Geen plek

‘Vanaf het moment dat jij er was, werd alles anders. Het was alsof het lichter werd in die boerenschuur. Zo moe als ik was, werd ik helemaal blij van binnen. We voelden dat er een nieuwe tijd in de lucht hing. Dat er een tijd zou aanbreken waarin er vrede zou zijn.’ 

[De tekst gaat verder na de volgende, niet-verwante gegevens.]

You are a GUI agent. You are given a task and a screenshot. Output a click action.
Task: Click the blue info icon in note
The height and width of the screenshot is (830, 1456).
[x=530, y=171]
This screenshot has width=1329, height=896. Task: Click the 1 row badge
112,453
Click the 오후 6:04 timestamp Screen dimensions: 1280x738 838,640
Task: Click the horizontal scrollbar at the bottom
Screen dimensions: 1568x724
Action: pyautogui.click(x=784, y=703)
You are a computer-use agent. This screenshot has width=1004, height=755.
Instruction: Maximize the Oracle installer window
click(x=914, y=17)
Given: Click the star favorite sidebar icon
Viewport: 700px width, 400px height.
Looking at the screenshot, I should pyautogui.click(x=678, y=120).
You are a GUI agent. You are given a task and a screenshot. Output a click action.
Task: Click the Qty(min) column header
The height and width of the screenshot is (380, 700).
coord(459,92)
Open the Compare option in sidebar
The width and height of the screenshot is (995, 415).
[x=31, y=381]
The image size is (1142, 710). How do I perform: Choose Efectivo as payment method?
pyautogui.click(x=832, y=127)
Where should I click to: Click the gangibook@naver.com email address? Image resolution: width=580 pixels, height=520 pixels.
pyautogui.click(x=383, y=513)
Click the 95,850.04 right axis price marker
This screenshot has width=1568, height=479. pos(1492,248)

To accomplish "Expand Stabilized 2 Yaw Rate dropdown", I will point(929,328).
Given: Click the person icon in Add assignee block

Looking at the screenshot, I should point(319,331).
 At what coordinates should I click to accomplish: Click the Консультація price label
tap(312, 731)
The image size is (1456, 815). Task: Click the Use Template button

Met deze hoopvolle woorden uit de mond van zijn moeder Maria (vrij naar Karel Eykman, ‘Jezus van mens tot mens’, 2011) begint het leven van Jezus. En dat is wonderlijk. Want als er door de Evangelieën heen iets duidelijk wordt, dan wel dat er geen plaats voor hem is. Hij wordt geboren in de marge van het Romeinse rijk, in een gammel schuurtje. Zijn moeder is ongehuwd en zijn vader is een grote onbekende. Als volwassene leidt hij een rondtrekkend bestaan en zien religieuze autoriteiten hem liever komen dan gaan.  

Ongewenst 
Ze achten hem zelfs zo ongewenst, dat hij het met zijn leven moet bekopen. Jezus’ geboorte vieren kan mede daarom niet anders dan hand in hand gaan met stilstaan bij en aandacht vragen voor wie in onze samenleving, in deze stad, ongewenst zijn. Wie geen plek gegund wordt en veroordeeld is tot een leven in de marges van onze maatschappij. Ons bekommeren om wie buitenspel worden gezet, genegeerd, weggeduwd, ontmenselijkt, is geen hobby van brave kerkmensen. Het is de kern van ons geloven.

Worship a homeless man 
‘How can we worship a homeless man on Sunday, and  and ignore one on Monday?’, verzuchtte de Amerikaanse publicist Shane Claiborne. Niet voor niets houdt Jezus zich op met mensen die er op een of andere manier niet bij horen: door wat ze doen, van wie ze houden, hun fysieke beperking, staat van verwarring. Met deze mensen maakt hij contact, hij komt bij hen thuis, hun levens krijgen in de ontmoeting met hem een nieuw, hoopvol perspectief. Daarom wordt jaar in jaar uit in de avondgebeden in de Oude Kerk het gebed voor Mokum (van prof. dr. Mirella Klomp) gebeden. Opdat onze stad waarlijk Mokum (makom) is, een plaats waar vrede te vinden is en waar het goed is om te leven. Voor jou. Voor mij. Voor iedereen.  

God, we bidden U
voor deze stad, dit Amsterdam van U,
de plaats wij U ons stelt.
Laat het een stad zijn
vastberaden tot ruimte voor meerstemmigheid,
heldhaftig in verzet tegen wat mensen kleineert
barmhartig in haar oordelen en in haar daden.
Wij bidden dat Amsterdam
meer en meer Mokum wordt,
een plaats waar mensen U binnen laten.